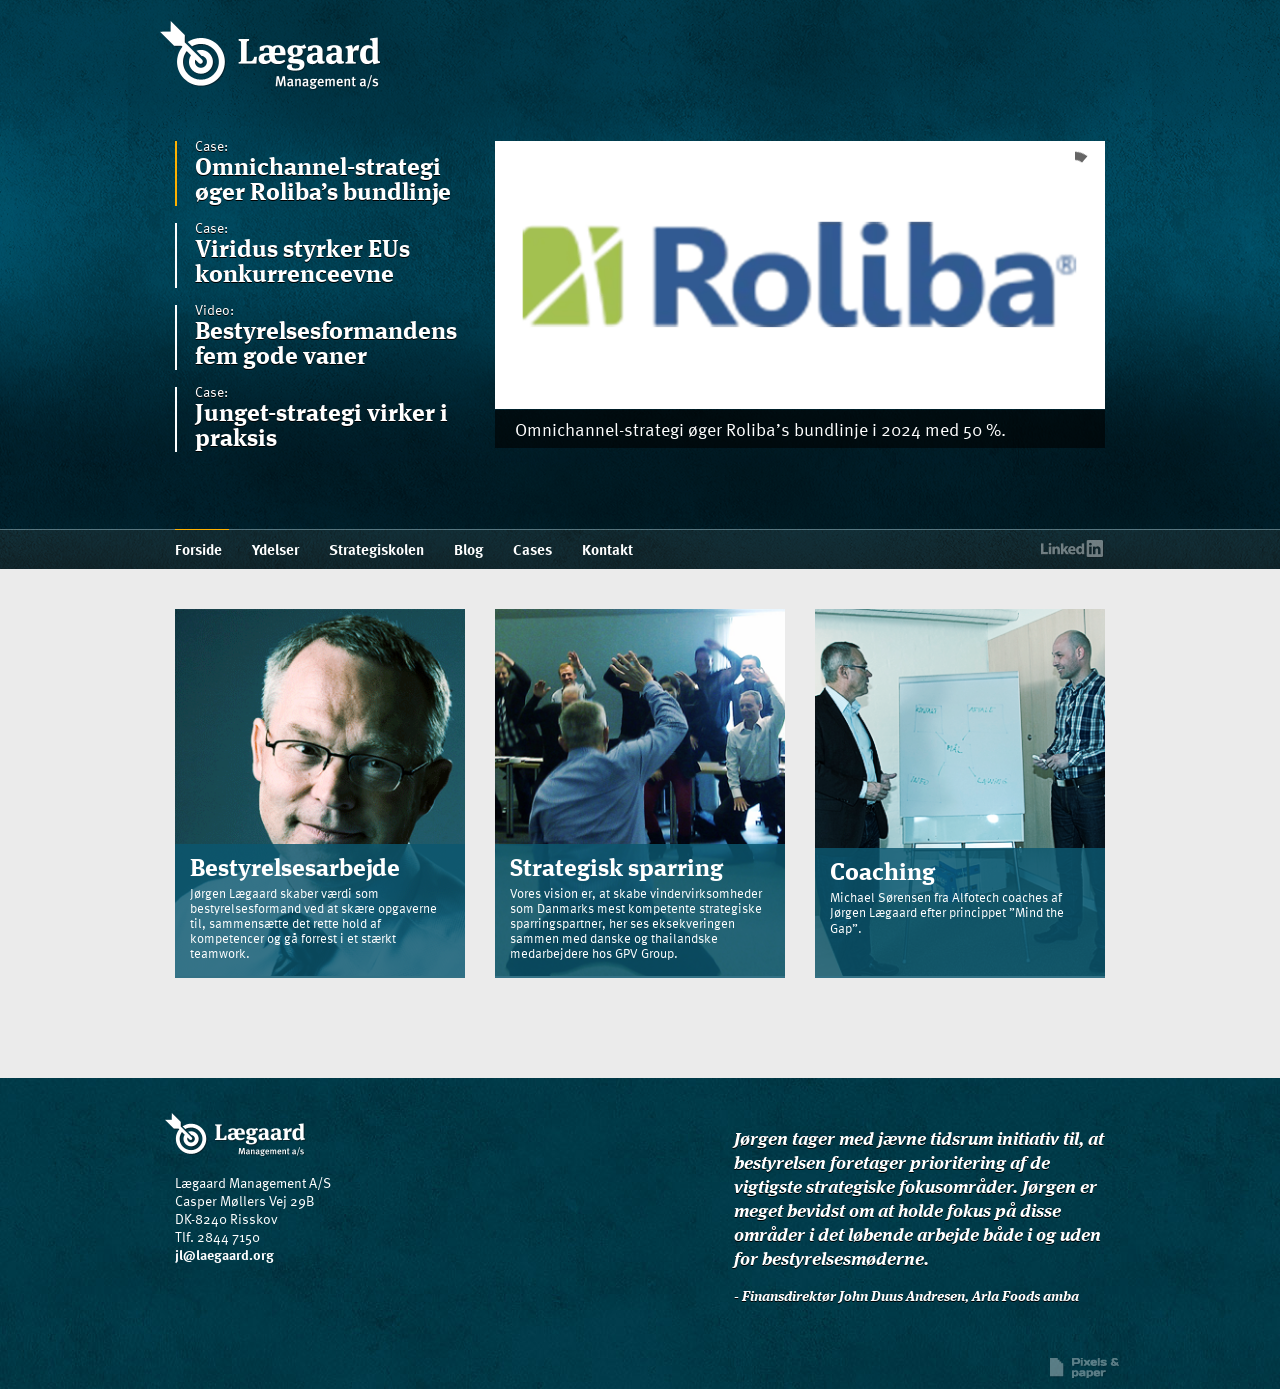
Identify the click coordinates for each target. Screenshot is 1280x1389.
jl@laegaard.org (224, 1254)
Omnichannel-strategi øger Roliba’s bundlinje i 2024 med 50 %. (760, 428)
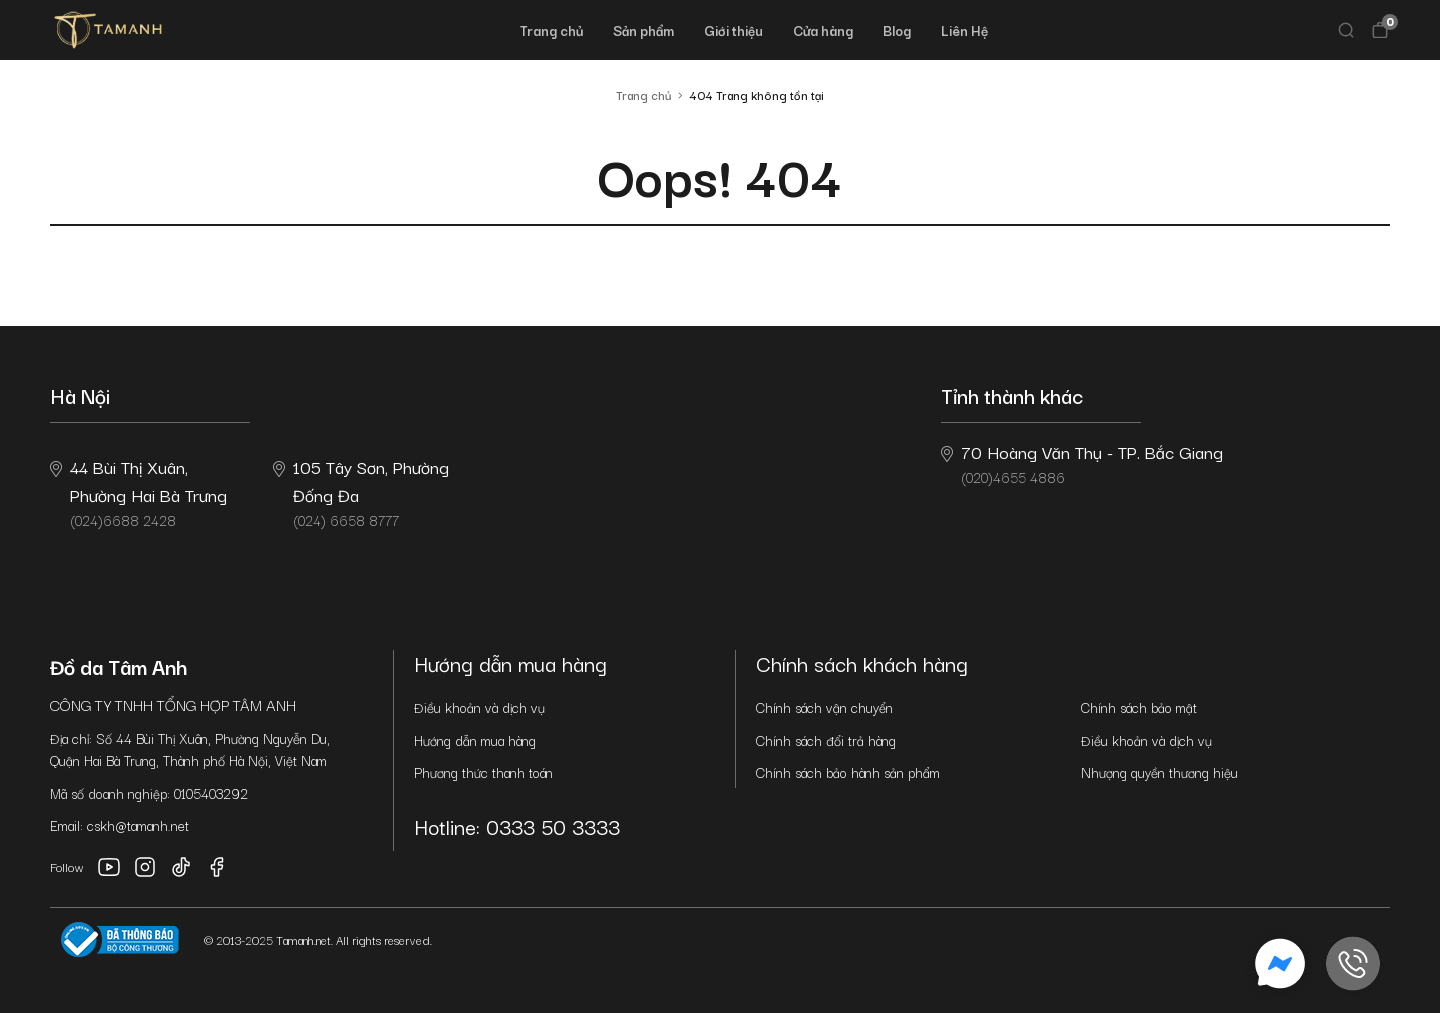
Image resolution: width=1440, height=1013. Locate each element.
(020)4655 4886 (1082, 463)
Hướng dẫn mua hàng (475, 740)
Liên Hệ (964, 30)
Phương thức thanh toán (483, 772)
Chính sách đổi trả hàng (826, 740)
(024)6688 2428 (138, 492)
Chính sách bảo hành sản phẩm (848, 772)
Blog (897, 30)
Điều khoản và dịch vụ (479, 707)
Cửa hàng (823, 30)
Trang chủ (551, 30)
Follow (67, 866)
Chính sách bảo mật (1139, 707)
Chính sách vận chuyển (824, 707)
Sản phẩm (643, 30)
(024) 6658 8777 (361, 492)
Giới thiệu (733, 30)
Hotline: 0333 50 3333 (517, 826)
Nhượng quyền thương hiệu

==================================================

Copy every entry above word for word, line by line, and leave out the pictures.

Identify the click coordinates for each target. Screenshot is 1280x1389.
jl@laegaard.org (224, 1254)
Omnichannel-strategi øger Roliba’s bundlinje i 2024 med 50 %. (760, 428)
Image resolution: width=1440, height=1013. Locate each element.
(020)4655 4886 (1082, 463)
Hướng dẫn mua hàng (475, 740)
Liên Hệ (964, 30)
Phương thức thanh toán (483, 772)
Chính sách đổi trả hàng (826, 740)
(024)6688 2428 (138, 492)
Chính sách bảo hành sản phẩm (848, 772)
Blog (897, 30)
Điều khoản và dịch vụ (479, 707)
Cửa hàng (823, 30)
Trang chủ (551, 30)
Follow (67, 866)
Chính sách bảo mật (1139, 707)
Chính sách vận chuyển (824, 707)
Sản phẩm (643, 30)
(024) 6658 8777 (361, 492)
Giới thiệu (733, 30)
Hotline: 0333 50 3333 (517, 826)
Nhượng quyền thương hiệu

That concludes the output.